TEXT PROVIDED =>
╭──
To a limited extent, Madison’s argument still applies. Decisions about agricultural incentives and military base closures still arouse representatives’ parochial concerns. Although divided on ideological grounds, members will always think of their own constituents’ livelihoods. There are great examples of conservative, anti-subsidy congressmen getting voted out by their conservative, anti-subsidy constituents for voting against soybean supports.

You remember Tip O’Neill’s famous aphorism that “All politics is local”? Well, in the third era of Congress, committees dominated the legislative agenda, allowing members to protect their districts’ interests.

The third era began abruptly with a 1910 debate—by far the longest document in the collection—over whether the Speaker should be stripped of his powers. On St. Patrick’s Day in 1910, while all of Joseph Cannon’s supporters were out drinking and partying, a quorum of members in the House took this action, before Cannon’s supporters got back in to vote.

The Honorable Joseph G. Cannon, at Desk, photographed by Harris and Ewing between 1905 and 1945. Library of Congress, LC-DIG-hec-15305, .
╰──
SUPPLIED MATERIAL =>
╭──
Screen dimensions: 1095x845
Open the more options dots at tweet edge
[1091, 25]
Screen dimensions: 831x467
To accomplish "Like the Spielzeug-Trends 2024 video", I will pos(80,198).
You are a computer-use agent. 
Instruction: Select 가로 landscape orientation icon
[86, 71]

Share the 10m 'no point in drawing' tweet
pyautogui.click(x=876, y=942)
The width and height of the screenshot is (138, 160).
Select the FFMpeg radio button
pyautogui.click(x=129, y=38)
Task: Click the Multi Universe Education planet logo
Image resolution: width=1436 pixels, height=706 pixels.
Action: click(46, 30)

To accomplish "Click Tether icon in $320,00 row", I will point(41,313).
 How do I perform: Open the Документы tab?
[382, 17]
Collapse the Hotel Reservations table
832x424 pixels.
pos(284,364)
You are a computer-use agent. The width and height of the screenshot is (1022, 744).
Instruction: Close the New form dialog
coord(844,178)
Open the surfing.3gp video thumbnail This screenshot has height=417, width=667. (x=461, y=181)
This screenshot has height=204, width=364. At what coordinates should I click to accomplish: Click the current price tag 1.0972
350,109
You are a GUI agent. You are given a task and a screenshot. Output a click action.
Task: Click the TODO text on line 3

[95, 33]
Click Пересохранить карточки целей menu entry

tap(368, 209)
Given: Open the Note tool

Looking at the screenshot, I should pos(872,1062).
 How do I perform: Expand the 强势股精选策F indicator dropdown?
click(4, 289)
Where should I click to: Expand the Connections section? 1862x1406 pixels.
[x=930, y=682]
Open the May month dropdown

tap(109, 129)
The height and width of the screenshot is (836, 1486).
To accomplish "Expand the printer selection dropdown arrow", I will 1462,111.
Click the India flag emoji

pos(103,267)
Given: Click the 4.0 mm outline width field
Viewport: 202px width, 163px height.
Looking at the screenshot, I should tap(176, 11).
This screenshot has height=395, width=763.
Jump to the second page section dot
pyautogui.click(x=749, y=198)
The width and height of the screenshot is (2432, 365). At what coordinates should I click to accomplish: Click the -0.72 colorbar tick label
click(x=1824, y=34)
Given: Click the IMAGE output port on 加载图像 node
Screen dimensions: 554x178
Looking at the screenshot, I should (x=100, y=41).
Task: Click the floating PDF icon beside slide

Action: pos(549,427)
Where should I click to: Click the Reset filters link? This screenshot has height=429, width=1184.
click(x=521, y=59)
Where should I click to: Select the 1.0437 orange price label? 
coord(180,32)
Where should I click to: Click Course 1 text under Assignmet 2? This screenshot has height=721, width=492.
╰──
WHAT IS BEING ASKED =>
Reproduce the entire passage above about Congress and the 1910 vote against Speaker Joseph Cannon, word for word.

SOLUTION FOR THIS TASK =>
To a limited extent, Madison’s argument still applies. Decisions about agricultural incentives and military base closures still arouse representatives’ parochial concerns. Although divided on ideological grounds, members will always think of their own constituents’ livelihoods. There are great examples of conservative, anti-subsidy congressmen getting voted out by their conservative, anti-subsidy constituents for voting against soybean supports.

You remember Tip O’Neill’s famous aphorism that “All politics is local”? Well, in the third era of Congress, committees dominated the legislative agenda, allowing members to protect their districts’ interests.

The third era began abruptly with a 1910 debate—by far the longest document in the collection—over whether the Speaker should be stripped of his powers. On St. Patrick’s Day in 1910, while all of Joseph Cannon’s supporters were out drinking and partying, a quorum of members in the House took this action, before Cannon’s supporters got back in to vote.

The Honorable Joseph G. Cannon, at Desk, photographed by Harris and Ewing between 1905 and 1945. Library of Congress, LC-DIG-hec-15305, .